In the excerpt below on expanding a clustered solution, rewrite the passage that begins at the words "This repeats the" and stops after "fs_expanded = fs_clustered.transform.expand_solution()", changing "typical period values" to "representative period values".

Excerpt provided
^^^^^^^^

Use `expand_solution()` to map the clustered solution back to all original timesteps.
This repeats the typical period values for all days belonging to that cluster:

In [None]:
# Expand the clustered solution to full resolution
fs_expanded = fs_clustered.transform.expand_solution()

print(f'Expanded: {len(fs_clustered.timesteps)} → {len(fs_expanded.timesteps)} timesteps')
print(f'Cost: {fs_expanded.solution["costs"].item():,.0f} €')

In [None]:
# Compare heat balance: Full vs Expanded
fig = make_subplots(rows=2, cols=1, shared_xaxes=True, subplot_titles=['Full Optimization', 'Expanded from Clustering'])

# Full
for var in ['CHP(Q_th)', 'Boiler(Q_th)']:
    values = fs_full.solution[f'{var}|flow_rate'].values
    fig.add_trace(go.Scatter(x=fs_full.timesteps, y=values, name=var, legendgroup=var, showlegend=True), row=1, col=1)

^^^^^^^^

Dataset extract

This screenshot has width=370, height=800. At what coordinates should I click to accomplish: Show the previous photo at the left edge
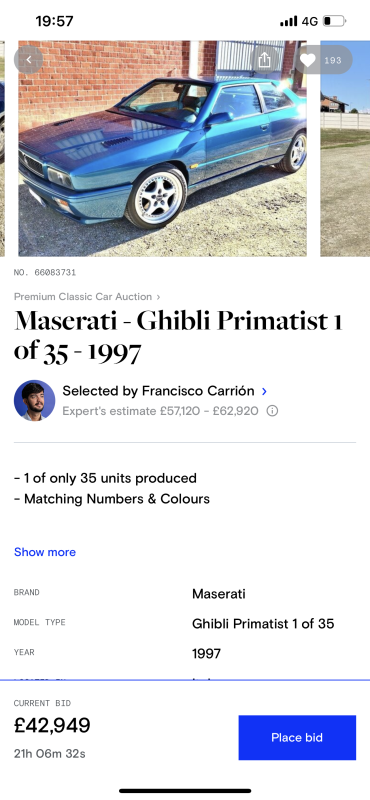click(x=3, y=148)
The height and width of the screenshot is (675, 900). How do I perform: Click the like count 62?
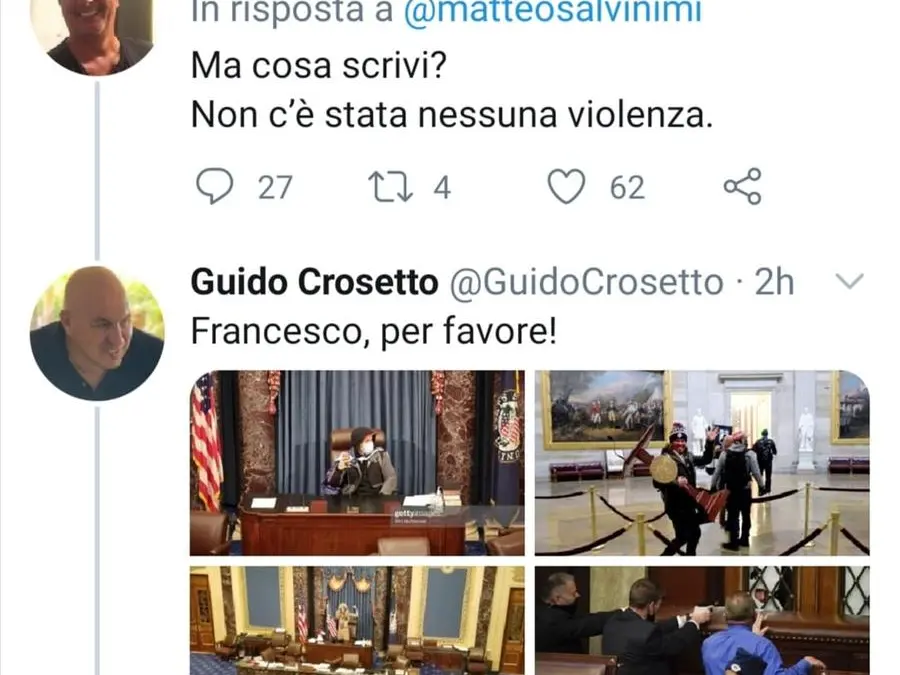(x=627, y=188)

^^^^^^^^

Complete response
This repeats the representative period values for all days belonging to that cluster:

In [None]:
# Expand the clustered solution to full resolution
fs_expanded = fs_clustered.transform.expand_solution()